• **TASKS FOR THIS EXERCISE**
1. In the article on prosecutorial misconduct, transcribe the passage that begins at the words "How Corrupt Prosecutors" and stops after the words "responsibly and ethically.".
2. Translate this sentence from the article on prosecutorial misconduct into Spanish: "They decide which charges to bring, what plea bargains to offer, and what sentences to request."

• **EXCERPTED TEXT**
How Corrupt Prosecutors Get Away With Sending Innocent People to Jail



Prosecutors are arguably the most powerful figures in the American criminal justice system, a system that is not equipped or willing to punish their crimes.
By Phillip Smith


Prosecutors are arguably the most powerful figures in the American criminal justice system. They decide which charges to bring, what plea bargains to offer, and what sentences to request. Given their role in the system and the broad powers they exercise, it is critical that they discharge those duties responsibly and ethically.

But according to attorneys and criminal justice reform advocates, prosecutors across the country are misbehaving -- and getting away with it. While the most common forms of prosecutorial misconduct are hiding exculpatory evidence and engaging in improper examination and argumentation, another form of intentional misconduct is the knowing use of false testimony to win convictions.

"Perjury can easily undermine a defendant's right to a fair trial," said Chicago criminal defense attorney Leonard Goodman.

• **DATA PROVIDED**

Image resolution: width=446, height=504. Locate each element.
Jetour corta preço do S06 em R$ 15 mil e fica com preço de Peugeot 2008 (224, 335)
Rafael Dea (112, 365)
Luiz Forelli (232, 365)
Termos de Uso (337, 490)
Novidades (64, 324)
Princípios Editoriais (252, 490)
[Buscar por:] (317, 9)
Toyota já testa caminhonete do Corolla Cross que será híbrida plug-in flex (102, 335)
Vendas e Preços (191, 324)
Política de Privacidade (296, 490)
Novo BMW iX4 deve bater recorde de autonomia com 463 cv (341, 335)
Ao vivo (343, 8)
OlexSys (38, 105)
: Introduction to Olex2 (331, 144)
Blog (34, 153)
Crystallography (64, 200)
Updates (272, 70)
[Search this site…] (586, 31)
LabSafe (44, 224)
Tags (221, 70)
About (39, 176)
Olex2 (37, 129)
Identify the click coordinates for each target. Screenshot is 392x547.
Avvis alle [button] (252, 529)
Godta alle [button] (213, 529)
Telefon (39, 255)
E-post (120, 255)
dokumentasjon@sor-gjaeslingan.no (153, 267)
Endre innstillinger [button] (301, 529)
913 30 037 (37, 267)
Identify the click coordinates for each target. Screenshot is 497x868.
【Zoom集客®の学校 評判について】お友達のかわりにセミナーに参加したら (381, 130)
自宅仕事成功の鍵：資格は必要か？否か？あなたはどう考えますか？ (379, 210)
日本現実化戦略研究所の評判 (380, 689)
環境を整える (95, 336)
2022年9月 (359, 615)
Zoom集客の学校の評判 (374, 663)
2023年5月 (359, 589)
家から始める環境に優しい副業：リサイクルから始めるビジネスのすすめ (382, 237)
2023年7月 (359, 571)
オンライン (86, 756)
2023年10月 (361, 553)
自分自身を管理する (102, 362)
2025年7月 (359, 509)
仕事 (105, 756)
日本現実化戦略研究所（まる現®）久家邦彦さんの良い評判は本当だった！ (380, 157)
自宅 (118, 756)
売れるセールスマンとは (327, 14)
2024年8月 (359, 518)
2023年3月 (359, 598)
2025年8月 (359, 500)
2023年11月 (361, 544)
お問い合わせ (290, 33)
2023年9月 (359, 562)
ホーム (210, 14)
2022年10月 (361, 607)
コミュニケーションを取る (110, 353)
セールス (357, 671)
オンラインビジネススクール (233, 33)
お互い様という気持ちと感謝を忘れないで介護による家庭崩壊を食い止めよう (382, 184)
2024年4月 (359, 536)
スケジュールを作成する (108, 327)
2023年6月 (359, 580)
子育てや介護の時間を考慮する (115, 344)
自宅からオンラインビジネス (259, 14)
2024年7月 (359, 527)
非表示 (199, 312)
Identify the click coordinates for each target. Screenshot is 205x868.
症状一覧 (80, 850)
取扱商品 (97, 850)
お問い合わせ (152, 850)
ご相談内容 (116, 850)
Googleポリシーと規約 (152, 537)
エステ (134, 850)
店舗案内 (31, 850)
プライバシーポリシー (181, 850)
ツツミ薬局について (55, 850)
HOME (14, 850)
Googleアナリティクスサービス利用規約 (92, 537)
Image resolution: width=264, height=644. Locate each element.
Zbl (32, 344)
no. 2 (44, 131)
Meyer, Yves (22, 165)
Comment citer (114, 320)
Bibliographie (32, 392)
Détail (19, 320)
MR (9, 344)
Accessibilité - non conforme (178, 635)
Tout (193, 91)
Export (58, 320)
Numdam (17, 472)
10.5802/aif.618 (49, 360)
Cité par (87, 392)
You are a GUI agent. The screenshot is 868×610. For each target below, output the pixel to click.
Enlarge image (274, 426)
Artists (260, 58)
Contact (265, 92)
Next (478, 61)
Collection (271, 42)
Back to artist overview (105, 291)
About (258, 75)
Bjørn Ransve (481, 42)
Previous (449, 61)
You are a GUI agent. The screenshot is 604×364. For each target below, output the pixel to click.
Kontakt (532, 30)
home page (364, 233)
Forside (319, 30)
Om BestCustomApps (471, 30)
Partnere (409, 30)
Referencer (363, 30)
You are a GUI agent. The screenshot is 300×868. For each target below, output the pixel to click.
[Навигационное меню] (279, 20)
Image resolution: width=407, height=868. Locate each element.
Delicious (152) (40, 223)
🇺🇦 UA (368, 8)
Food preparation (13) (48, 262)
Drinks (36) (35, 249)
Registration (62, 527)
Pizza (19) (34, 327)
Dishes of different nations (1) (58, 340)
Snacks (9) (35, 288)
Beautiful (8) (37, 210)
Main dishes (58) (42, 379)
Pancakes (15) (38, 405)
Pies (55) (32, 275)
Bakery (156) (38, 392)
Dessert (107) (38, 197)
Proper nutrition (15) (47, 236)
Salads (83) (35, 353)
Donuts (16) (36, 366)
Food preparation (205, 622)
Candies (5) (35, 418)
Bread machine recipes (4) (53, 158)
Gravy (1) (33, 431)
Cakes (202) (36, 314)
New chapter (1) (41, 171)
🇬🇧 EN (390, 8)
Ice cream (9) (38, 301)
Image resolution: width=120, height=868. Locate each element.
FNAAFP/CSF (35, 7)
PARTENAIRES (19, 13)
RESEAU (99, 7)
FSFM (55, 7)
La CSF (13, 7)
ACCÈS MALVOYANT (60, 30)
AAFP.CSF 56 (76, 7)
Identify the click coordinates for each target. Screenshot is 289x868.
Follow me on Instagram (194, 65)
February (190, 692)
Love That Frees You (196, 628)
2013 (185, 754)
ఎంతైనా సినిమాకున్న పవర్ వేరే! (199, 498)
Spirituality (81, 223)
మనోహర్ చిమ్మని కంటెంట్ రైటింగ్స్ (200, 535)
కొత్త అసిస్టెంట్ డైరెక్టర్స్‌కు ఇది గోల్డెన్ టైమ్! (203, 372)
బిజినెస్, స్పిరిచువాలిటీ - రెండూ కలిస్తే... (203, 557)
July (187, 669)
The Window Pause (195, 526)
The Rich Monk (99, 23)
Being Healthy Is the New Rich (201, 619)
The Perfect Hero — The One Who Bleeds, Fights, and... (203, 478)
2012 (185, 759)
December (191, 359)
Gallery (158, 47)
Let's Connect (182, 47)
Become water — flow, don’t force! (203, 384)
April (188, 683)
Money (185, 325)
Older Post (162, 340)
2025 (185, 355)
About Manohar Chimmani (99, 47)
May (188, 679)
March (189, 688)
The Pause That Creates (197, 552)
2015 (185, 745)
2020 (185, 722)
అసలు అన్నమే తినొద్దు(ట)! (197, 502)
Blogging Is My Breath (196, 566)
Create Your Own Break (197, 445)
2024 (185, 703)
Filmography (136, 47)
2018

• **THE RESPONSES**
1.
How Corrupt Prosecutors Get Away With Sending Innocent People to Jail



Prosecutors are arguably the most powerful figures in the American criminal justice system, a system that is not equipped or willing to punish their crimes.
By Phillip Smith


Prosecutors are arguably the most powerful figures in the American criminal justice system. They decide which charges to bring, what plea bargains to offer, and what sentences to request. Given their role in the system and the broad powers they exercise, it is critical that they discharge those duties responsibly and ethically.

2. Deciden qué cargos presentar, qué acuerdos de culpabilidad ofrecer y qué penas solicitar.